*WORK TASK*
The response must restate the data exactly, with nothing left out.

━━━━━ SUPPLIED MATERIAL ━━━━━

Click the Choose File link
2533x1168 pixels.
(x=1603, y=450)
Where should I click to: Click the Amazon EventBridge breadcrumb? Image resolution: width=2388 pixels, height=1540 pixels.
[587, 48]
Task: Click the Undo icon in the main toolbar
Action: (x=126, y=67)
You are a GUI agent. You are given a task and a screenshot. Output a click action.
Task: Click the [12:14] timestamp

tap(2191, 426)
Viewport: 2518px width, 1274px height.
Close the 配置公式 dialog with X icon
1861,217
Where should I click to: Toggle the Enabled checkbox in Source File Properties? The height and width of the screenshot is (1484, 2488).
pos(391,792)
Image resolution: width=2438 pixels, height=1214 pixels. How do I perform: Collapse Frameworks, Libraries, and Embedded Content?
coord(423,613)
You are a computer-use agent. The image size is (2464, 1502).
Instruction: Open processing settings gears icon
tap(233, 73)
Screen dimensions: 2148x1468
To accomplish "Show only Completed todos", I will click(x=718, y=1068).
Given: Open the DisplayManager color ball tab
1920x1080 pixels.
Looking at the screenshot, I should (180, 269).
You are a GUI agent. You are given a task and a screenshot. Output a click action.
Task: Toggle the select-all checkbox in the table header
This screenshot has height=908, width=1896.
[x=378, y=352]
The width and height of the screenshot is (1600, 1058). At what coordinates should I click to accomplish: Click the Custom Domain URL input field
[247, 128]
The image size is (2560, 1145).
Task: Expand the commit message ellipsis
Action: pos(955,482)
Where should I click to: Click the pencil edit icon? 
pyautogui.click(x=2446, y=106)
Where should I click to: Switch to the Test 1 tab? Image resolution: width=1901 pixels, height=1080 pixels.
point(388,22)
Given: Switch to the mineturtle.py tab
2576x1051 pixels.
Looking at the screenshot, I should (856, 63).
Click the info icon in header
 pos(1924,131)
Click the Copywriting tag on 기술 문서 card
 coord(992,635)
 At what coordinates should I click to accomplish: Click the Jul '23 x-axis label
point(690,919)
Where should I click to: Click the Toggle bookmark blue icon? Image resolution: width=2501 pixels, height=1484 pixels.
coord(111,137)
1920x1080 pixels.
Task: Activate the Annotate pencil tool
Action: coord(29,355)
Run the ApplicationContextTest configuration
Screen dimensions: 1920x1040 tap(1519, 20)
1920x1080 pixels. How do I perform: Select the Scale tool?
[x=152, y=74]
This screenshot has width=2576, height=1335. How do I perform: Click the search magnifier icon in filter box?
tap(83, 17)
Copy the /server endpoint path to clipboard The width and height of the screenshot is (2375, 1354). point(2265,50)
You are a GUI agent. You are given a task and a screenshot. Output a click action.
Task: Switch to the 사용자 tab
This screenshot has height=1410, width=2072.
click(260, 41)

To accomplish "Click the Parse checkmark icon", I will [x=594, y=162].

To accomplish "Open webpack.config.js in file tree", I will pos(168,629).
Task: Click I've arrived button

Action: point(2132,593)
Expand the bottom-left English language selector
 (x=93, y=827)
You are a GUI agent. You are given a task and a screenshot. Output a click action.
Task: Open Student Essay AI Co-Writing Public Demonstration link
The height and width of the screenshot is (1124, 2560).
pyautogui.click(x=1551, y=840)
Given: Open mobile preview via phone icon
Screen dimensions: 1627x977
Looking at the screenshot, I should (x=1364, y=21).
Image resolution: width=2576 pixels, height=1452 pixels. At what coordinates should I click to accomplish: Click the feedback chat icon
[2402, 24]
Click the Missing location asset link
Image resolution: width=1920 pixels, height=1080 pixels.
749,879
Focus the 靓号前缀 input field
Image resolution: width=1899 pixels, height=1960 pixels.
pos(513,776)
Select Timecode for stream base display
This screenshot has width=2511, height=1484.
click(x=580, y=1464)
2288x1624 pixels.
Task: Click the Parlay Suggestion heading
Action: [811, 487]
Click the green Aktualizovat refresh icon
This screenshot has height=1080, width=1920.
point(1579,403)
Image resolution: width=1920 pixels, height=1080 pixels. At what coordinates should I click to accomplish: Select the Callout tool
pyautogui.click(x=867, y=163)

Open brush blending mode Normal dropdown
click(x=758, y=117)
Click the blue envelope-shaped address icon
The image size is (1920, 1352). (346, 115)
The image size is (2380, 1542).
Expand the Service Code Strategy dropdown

━━━━━

*EXERCISE RESULT*
Click the Choose File link
2533x1168 pixels.
(x=1603, y=450)
Where should I click to: Click the Amazon EventBridge breadcrumb? Image resolution: width=2388 pixels, height=1540 pixels.
[587, 48]
Task: Click the Undo icon in the main toolbar
Action: (x=126, y=67)
You are a GUI agent. You are given a task and a screenshot. Output a click action.
Task: Click the [12:14] timestamp

tap(2191, 426)
Viewport: 2518px width, 1274px height.
Close the 配置公式 dialog with X icon
1861,217
Where should I click to: Toggle the Enabled checkbox in Source File Properties? The height and width of the screenshot is (1484, 2488).
pos(391,792)
Image resolution: width=2438 pixels, height=1214 pixels. How do I perform: Collapse Frameworks, Libraries, and Embedded Content?
coord(423,613)
You are a computer-use agent. The image size is (2464, 1502).
Instruction: Open processing settings gears icon
tap(233, 73)
Screen dimensions: 2148x1468
To accomplish "Show only Completed todos", I will click(x=718, y=1068).
Given: Open the DisplayManager color ball tab
1920x1080 pixels.
Looking at the screenshot, I should (180, 269).
You are a GUI agent. You are given a task and a screenshot. Output a click action.
Task: Toggle the select-all checkbox in the table header
This screenshot has height=908, width=1896.
[x=378, y=352]
The width and height of the screenshot is (1600, 1058). At what coordinates should I click to accomplish: Click the Custom Domain URL input field
[247, 128]
The image size is (2560, 1145).
Task: Expand the commit message ellipsis
Action: pos(955,482)
Where should I click to: Click the pencil edit icon? 
pyautogui.click(x=2446, y=106)
Where should I click to: Switch to the Test 1 tab? Image resolution: width=1901 pixels, height=1080 pixels.
point(388,22)
Given: Switch to the mineturtle.py tab
2576x1051 pixels.
Looking at the screenshot, I should (856, 63).
Click the info icon in header
 pos(1924,131)
Click the Copywriting tag on 기술 문서 card
 coord(992,635)
 At what coordinates should I click to accomplish: Click the Jul '23 x-axis label
point(690,919)
Where should I click to: Click the Toggle bookmark blue icon? Image resolution: width=2501 pixels, height=1484 pixels.
coord(111,137)
1920x1080 pixels.
Task: Activate the Annotate pencil tool
Action: coord(29,355)
Run the ApplicationContextTest configuration
Screen dimensions: 1920x1040 tap(1519, 20)
1920x1080 pixels. How do I perform: Select the Scale tool?
[x=152, y=74]
This screenshot has width=2576, height=1335. How do I perform: Click the search magnifier icon in filter box?
tap(83, 17)
Copy the /server endpoint path to clipboard The width and height of the screenshot is (2375, 1354). point(2265,50)
You are a GUI agent. You are given a task and a screenshot. Output a click action.
Task: Switch to the 사용자 tab
This screenshot has height=1410, width=2072.
click(260, 41)

To accomplish "Click the Parse checkmark icon", I will [x=594, y=162].

To accomplish "Open webpack.config.js in file tree", I will pos(168,629).
Task: Click I've arrived button

Action: point(2132,593)
Expand the bottom-left English language selector
 (x=93, y=827)
You are a GUI agent. You are given a task and a screenshot. Output a click action.
Task: Open Student Essay AI Co-Writing Public Demonstration link
The height and width of the screenshot is (1124, 2560).
pyautogui.click(x=1551, y=840)
Given: Open mobile preview via phone icon
Screen dimensions: 1627x977
Looking at the screenshot, I should (x=1364, y=21).
Image resolution: width=2576 pixels, height=1452 pixels. At what coordinates should I click to accomplish: Click the feedback chat icon
[2402, 24]
Click the Missing location asset link
Image resolution: width=1920 pixels, height=1080 pixels.
749,879
Focus the 靓号前缀 input field
Image resolution: width=1899 pixels, height=1960 pixels.
pos(513,776)
Select Timecode for stream base display
This screenshot has width=2511, height=1484.
click(x=580, y=1464)
2288x1624 pixels.
Task: Click the Parlay Suggestion heading
Action: [811, 487]
Click the green Aktualizovat refresh icon
This screenshot has height=1080, width=1920.
point(1579,403)
Image resolution: width=1920 pixels, height=1080 pixels. At what coordinates should I click to accomplish: Select the Callout tool
pyautogui.click(x=867, y=163)

Open brush blending mode Normal dropdown
click(x=758, y=117)
Click the blue envelope-shaped address icon
The image size is (1920, 1352). (346, 115)
The image size is (2380, 1542).
Expand the Service Code Strategy dropdown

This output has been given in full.